Wazirx creditors can begin to receive their robbed cryptography from April, or 2030, based on the result of a voting scheme, scheduled for the coming weeks.
The creditors of the Pirated Indian cryptographic exchange will have to vote whether to approve the restructuring scheme. If the majority, or more than 75% by value of the voting creditors, vote that yes, the scheme will enter into force in April 2025, as previously approved by a Singapore court, the company said in an X position.
If the scheme is approved, the platform is scheduled to restart commercial operations, with initial payments promised within 10 business days after the activation of the scheme, including the distribution of net liquid assets.
Part of the refund plan is to launch a decentralized exchange (DEX), problem recovery tokens that can be negotiated and carried out a periodic repurchase of recovery tokens using platform profits and new sources of income.
However, if the scheme is not approved, the failure restructuring plan and the process moves towards the liquidation under section 301 of the Singapore Companies Law, which can lead to a sale of asset and creditors fires that receive Less compensation, since assets are sold at possibly lower values. .
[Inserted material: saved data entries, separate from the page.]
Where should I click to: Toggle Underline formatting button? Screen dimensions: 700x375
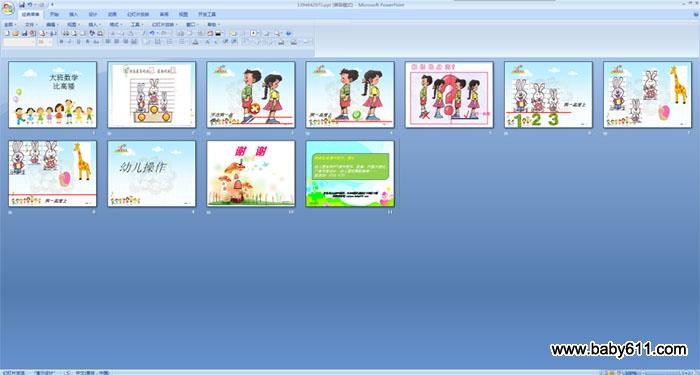point(79,42)
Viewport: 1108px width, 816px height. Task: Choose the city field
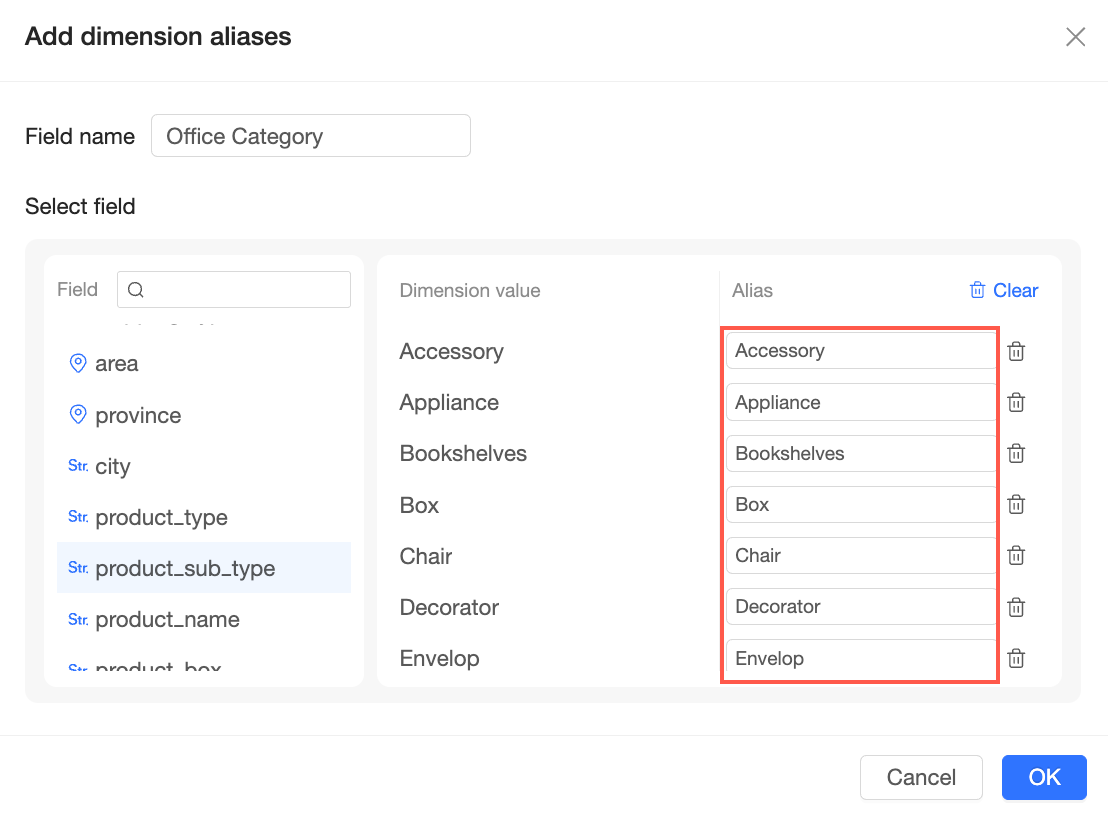pos(113,467)
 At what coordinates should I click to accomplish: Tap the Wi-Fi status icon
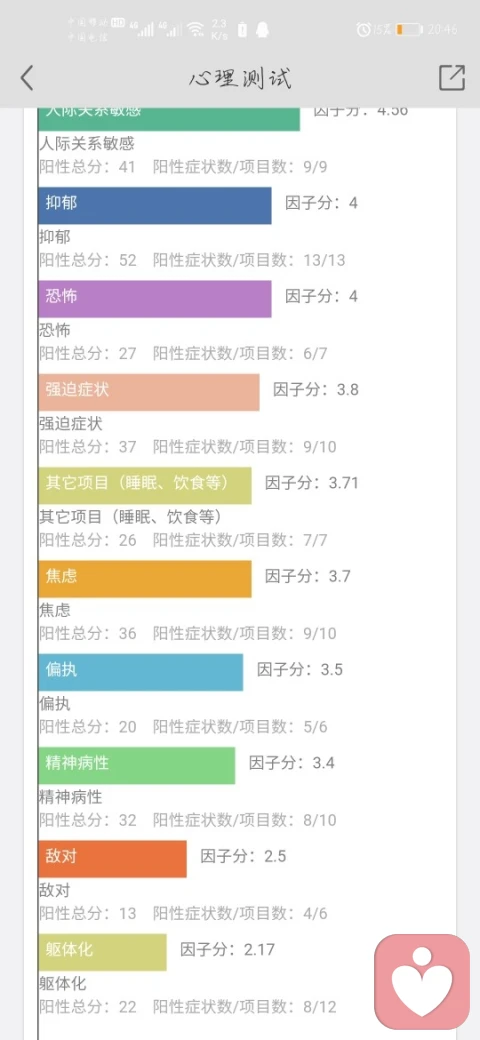point(196,29)
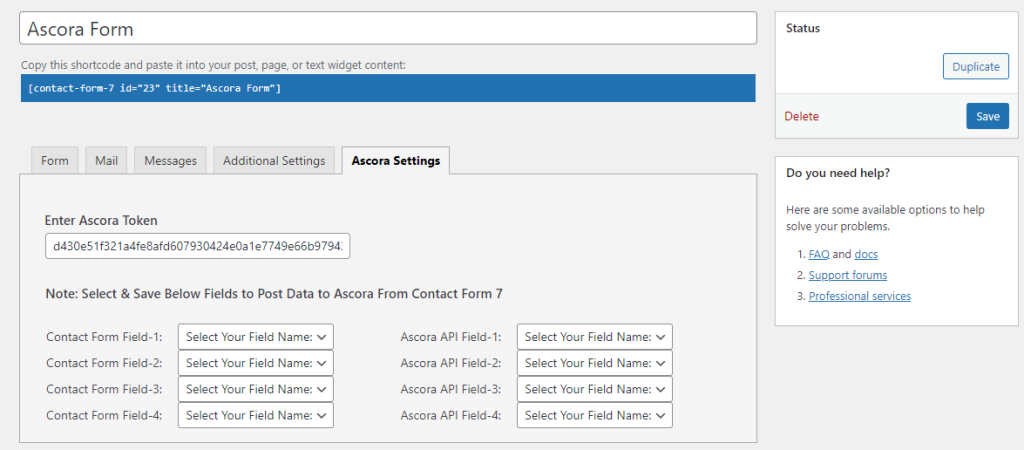Image resolution: width=1024 pixels, height=450 pixels.
Task: Open the Additional Settings tab
Action: pos(274,161)
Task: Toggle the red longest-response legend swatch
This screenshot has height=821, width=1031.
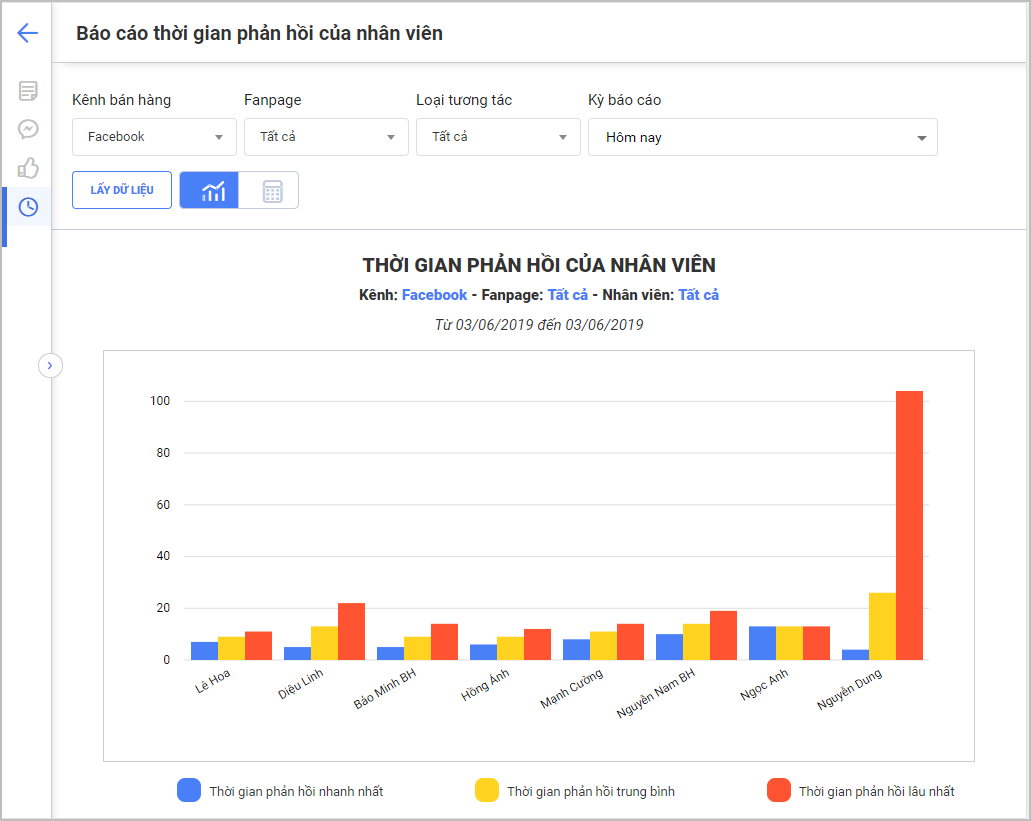Action: [x=779, y=790]
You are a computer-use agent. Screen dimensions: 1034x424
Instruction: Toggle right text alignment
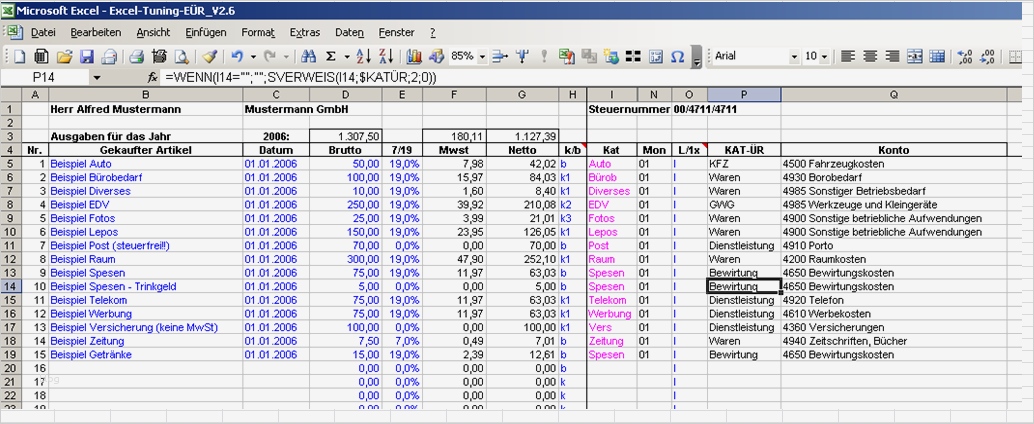coord(892,57)
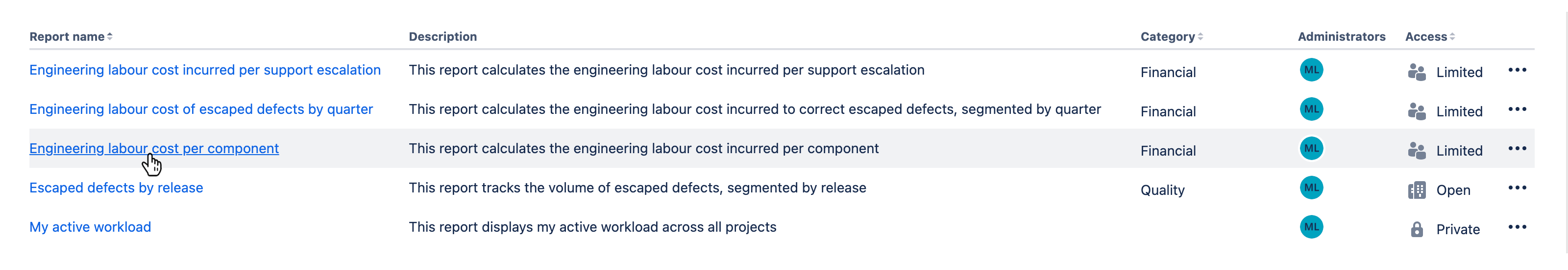Image resolution: width=1568 pixels, height=270 pixels.
Task: Sort table by Report name
Action: (71, 36)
The process could be less favorable for creditors due to delays and reduced asset value, Wazirx said in its publication.
Wazirx, once the largest cryptographic exchange in India by merchant volumes, was pirated by the North Korean hacker team Lazarus in July 2024 and saw more than $ 230 million of stolen user funds from the platform.
The hacker washed all the stolen funds to several directions that use tornado cash to obscure transactions, as Coindesk reported in September, further damping the hopes of a complete recovery.
Wazirx, still recovering from financial and reputation damage, has worked to recover funds with limited success. He has faced criticism for his crisis management, especially in relation to user communication and fund recovery processes.
He presented a moratorium in the Singapore courts and received the approval of the Court for a restructuring plan in January for the recovery of the creditors, avoiding the total liquidation.